Facebook, for example, encourages users to build profiles with text, photos, and to a lesser extent videos, while sharing life events, thoughts, opinions, and other types of posts. Instagram, on the other hand, primarily focuses on creative content in the form of photos and video. Facebook’s audience skews a bit older than Instagram’s. Facebook acquired Instagram in 2012.
To build on our fun series of experiments about social media preferences, we tested the likability of people who express a preference for using Facebook vs. Instagram.
We conducted an experiment with 400 people on Amazon Mechanical Turk in which participants were told about a hypothetical new acquaintance and their favorite social media platform, either Facebook or Instagram, randomly assigned.
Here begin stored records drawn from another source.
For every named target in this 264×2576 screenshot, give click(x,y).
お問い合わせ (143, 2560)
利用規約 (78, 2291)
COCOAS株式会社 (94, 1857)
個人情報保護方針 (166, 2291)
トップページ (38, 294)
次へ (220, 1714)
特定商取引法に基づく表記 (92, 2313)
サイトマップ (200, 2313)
Participants were instructed to “Imagine that you and a new acquaintance are talking about social media, and they mention that their favorite social media platform is [Facebook / Instagram].”
Participants were then asked “How much do you like this person? (1 = Not at all, 7 = Extremely)” using a 1-7 scale.
We found a small yet statistically significant difference in likability ratings such that our Facebook user was liked slightly less (avg. = 4.23) than our Instagram user (avg. = 4.59), (p = 0.027). However, much like our Twitter vs. TikTok experiment, this was a small difference by statistical standards. The difference was slightly less than a quarter of a standard deviation. There were no significant interactions with age or gender.
There you have it. Instagram wins. Though the victory was far from a landslide. Still, it might point to social media users’ changing preferences for platforms focused on image and video content. Or it could be partially driven by the growing animosity toward the Facebook (now Meta) company, and the platform tied to its name. These are interesting subjects for future research.
We used an independent samples t-test to test for significant differences in perceptions between our two experimental conditions. For significant differences, the difference between the two groups' averages would be large and its corresponding “p-value” would be small. If the p-value is less than 0.05, we consider the difference statistically significant, meaning we'd likely find a similar effect if we ran the study again with this population. To test for significant interactions between the main results and participant demographics, we used OLS regression analyses with interaction terms.